The motivation for Bridie, a teacher, and Clare, a Melbourne-based lawyer, was simple.
"We wanted to be paying our own mortgages rather than someone else's," says Bridie.
They expected to be looking further west for an affordable project until Bridie discovered this cottage in mid-2010, near where she had been flatting.
The extent of the remedial work this cottage was crying out for had put off other prospective buyers, but not the tight five that is this resourceful family.
The sisters talked to their parents, Frances and John O'Shea, who had restored their historic family home in Te Awamutu.
Frances brought her design eye into the project, John his "how to" knowledge and nous for sourcing demolition materials and the girls' older brother David for painting skills.
Together, they added a new kitchen and living area into a rear extension and skilfully slipped modern amenities into a home that has its cottage style defined by the pit-sawn kauri weatherboards and slender architectural features.
"I trusted mum and Clare with the design," says Bridie. "Dad has the knowledge on how to do things - he pulled down walls and put up walls - and I'm good at organising. If I'm not sure, I'd say 'What shall we do here?' And we'd go from there. It's in our blood."

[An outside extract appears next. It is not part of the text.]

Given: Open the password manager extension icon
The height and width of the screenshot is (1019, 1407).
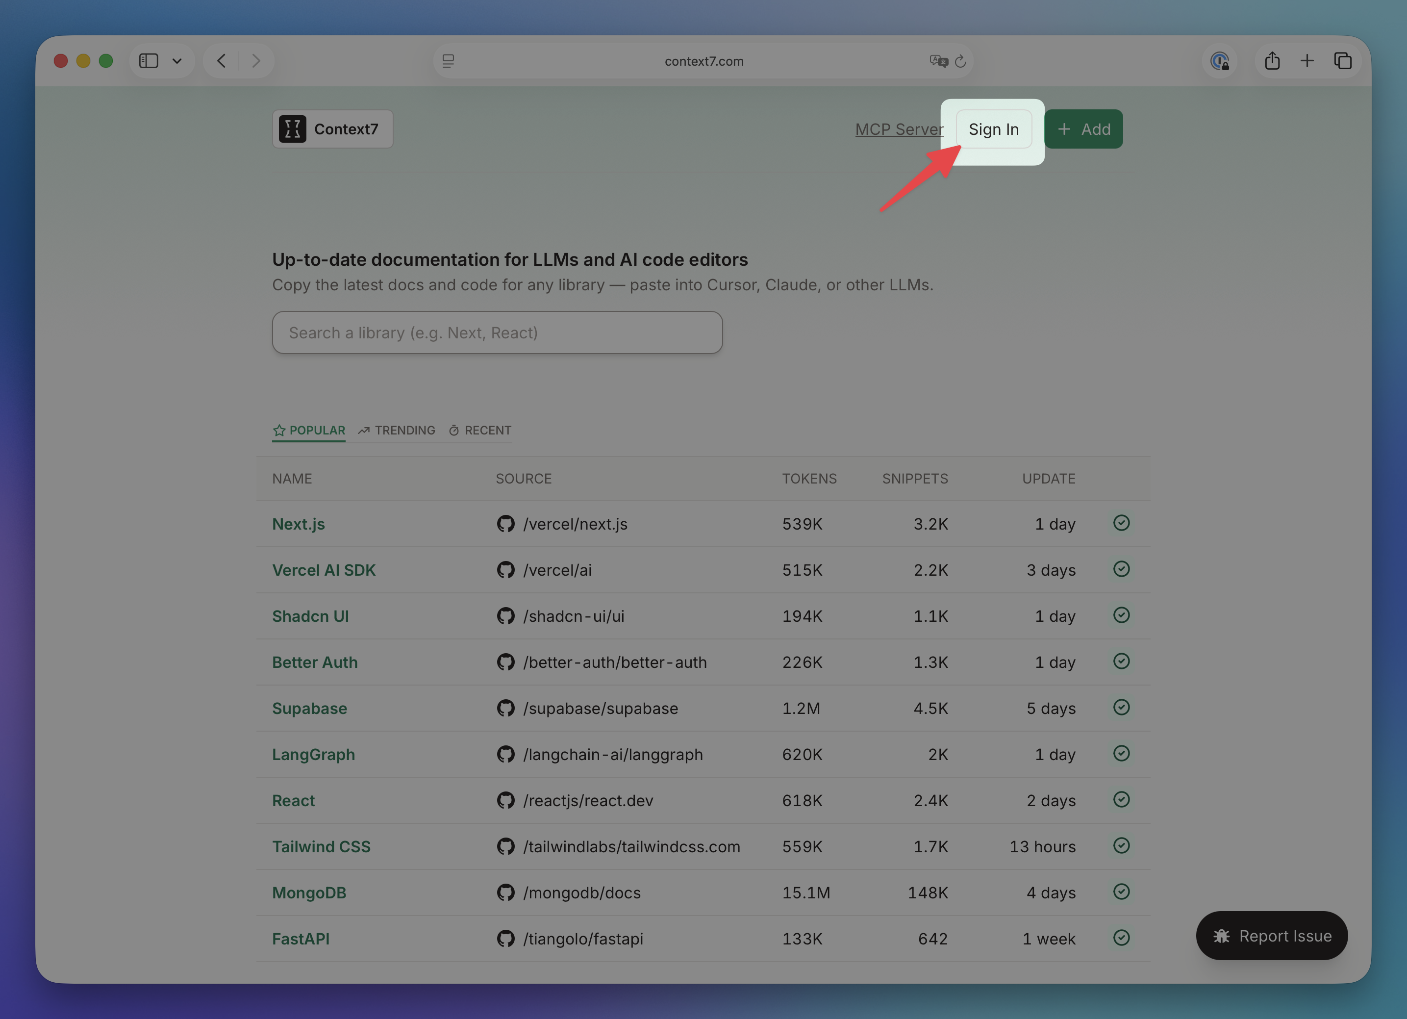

They renovated the bathroom before Bridie and her flatmates moved in, only because they couldn't bear the prospect of bucketing water into the unworkable copper toilet cistern.
Beneath a new board and batten ceiling, they installed new fixtures and painted the feet of the claw foot bath that sits beneath its original harlequin leadlight window.
They then turned their attention to the lounge with its old fireplace and the original wooden bay seat and leadlight windows built into the exterior wall.
They've kept the window seat in what is now a bedroom but removed the fireplace to create space for their second bathroom, with its blue and white tiled floor and tongue and groove replica panelling.
Original kauri floors, board and batten ceilings, leadlight windows, the slender french doors and fanlight windows off the two front bedrooms confirm this home's integrity in a neighbourhood of similarly renovated homes.
At the back of the house, Bridie and Clare moved the original back door to the rear open living and dining area that opens to a deck-side faux lawn and perimeter hedging.
They specified made-to-measure rear picture windows because they couldn't find demolition windows that would maximise the garden connection.
Elsewhere, it was John who sourced the demolition kauri flooring for the extension, the double-hung window for the study/fourth bedroom and who found the ideal panelled door for their first bathroom, underneath his house.
This house with its former multi-coloured interior used to be mint green on the outside.
When Bridie told a friend to "look out for the mint house", her friend roared with laughter and said "It really is mint! I thought I was looking for a 'cool' house."